Öz, B., Schlegel, C., Mamageishvili, A. “Just-in-Time Resale in an Ahead-of-Time Auction: An Event Study.” Flashbots / Offchain Labs. arXiv:2603.20175v1 [cs.GT] (Mar 20, 2026).

What Happened with Timeboost

Arbitrum’s Timeboost sells ahead-of-time ordering priority (the right to have transactions boosted ahead of others). Major users — Wintermute and Selini Capital — subsequently adopted Kairos, a just-in-time secondary market system.

This paper is an event study of what happened to the primary Timeboost auction after the JIT secondary market (Kairos) emerged.

Key Finding: Primary Auction Collapsed

After Kairos adoption:

MetricPre-Kairos eraPost-Kairos era
Bids as % of highest bid~62.7%14.8%
Bidding behaviorReflects actual CEX-DEX volatilityDecoupled from volatility

Post-Kairos, demand for timeboosting still exists (CEX-DEX arbitrage demand still responds to price volatility). But observed bids in the primary Timeboost auction no longer reflect this demand.

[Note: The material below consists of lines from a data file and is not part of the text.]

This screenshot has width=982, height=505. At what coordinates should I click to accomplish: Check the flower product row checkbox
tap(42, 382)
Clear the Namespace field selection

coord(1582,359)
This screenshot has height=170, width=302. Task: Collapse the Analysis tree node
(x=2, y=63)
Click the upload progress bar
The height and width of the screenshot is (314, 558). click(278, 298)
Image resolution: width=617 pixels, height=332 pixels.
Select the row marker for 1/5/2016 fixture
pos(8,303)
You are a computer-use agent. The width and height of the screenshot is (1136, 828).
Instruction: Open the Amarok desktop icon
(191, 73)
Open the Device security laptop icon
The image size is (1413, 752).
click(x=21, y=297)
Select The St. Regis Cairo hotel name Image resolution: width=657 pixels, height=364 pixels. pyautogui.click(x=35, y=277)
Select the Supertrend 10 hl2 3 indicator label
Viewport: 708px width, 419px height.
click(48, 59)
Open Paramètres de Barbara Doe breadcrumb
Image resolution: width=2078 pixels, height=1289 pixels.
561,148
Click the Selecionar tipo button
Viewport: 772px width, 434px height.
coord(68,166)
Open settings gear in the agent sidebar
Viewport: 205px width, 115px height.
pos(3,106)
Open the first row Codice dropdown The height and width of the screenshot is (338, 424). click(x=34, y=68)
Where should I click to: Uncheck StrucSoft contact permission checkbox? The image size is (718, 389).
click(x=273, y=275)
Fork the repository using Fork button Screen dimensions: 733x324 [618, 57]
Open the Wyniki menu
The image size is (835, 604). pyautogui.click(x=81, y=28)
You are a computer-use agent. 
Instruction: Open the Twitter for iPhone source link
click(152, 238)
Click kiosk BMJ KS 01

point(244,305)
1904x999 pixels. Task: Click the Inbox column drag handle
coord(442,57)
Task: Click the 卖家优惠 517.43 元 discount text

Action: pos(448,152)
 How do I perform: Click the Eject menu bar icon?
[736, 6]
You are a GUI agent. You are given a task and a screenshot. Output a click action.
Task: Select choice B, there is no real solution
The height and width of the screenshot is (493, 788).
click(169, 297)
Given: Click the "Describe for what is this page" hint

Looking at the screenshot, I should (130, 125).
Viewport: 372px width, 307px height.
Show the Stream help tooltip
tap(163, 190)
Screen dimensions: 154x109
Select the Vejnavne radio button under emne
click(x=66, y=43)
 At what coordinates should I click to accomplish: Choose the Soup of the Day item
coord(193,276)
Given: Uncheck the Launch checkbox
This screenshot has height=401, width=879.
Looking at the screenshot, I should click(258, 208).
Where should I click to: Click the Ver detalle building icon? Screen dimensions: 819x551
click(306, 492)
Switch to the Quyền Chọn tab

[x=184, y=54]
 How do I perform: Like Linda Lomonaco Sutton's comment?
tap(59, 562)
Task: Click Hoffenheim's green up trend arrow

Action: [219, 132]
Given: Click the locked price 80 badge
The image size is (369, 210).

Interpretation: Kairos captures the JIT resale surplus. The primary auction becomes a de facto fixed cost; the real competition happens in Kairos’s secondary market. Arbitrum (the primary auctioneer) loses the surplus to the Kairos mechanism.

Mechanism: Why the Primary Auction Collapsed

Classic secondary market dynamic:

  1. Buyers in the primary auction know they can resell in Kairos
  2. They therefore bid below their true value (planning to profit from resale)
  3. The primary auction receives low bids even when underlying value is high
  4. Primary auctioneer (Arbitrum) captures only ~14.8% of value instead of ~62.7%

This is a known problem in ahead-of-time auctions — predicted by theory, now confirmed empirically.

Implications

For Arbitrum

  • Primary auction “effectively ceases to function as a meaningful surplus extraction mechanism”
  • Total PnL (gross of auction payments) remains similar across regimes → the value is there, just not captured by Arbitrum
  • Recommended fixes: modify auction design to reduce primary-secondary gap; dynamic reserve price

For Protocol Design Generally

  • Ahead-of-time auctions are vulnerable to JIT secondary markets: any mechanism that sells rights in advance creates resale opportunities
  • PBS MEV-Boost currently avoids this partly because the commitment period is very short (one slot ahead)
  • Longer-horizon ahead-of-time auctions (e.g., slot auctions for multiple future blocks) would face this problem

For ePBS and Outcome Preconfs

  • Preconf systems that sell ordering rights ahead of slot start face the same secondary market risk
  • Design of preconf systems must account for potential Kairos-style JIT resale

Connection to Wiki

This paper provides empirical validation for the MEV Auction Design: Open vs. Sealed, Timeboost, and Kairos claim that “Timeboost fell from 63% to 15% protocol capture.” The 63% → 15% figure (slightly different from the 62.7% → 14.8% here) is confirmed, with mechanism explanation.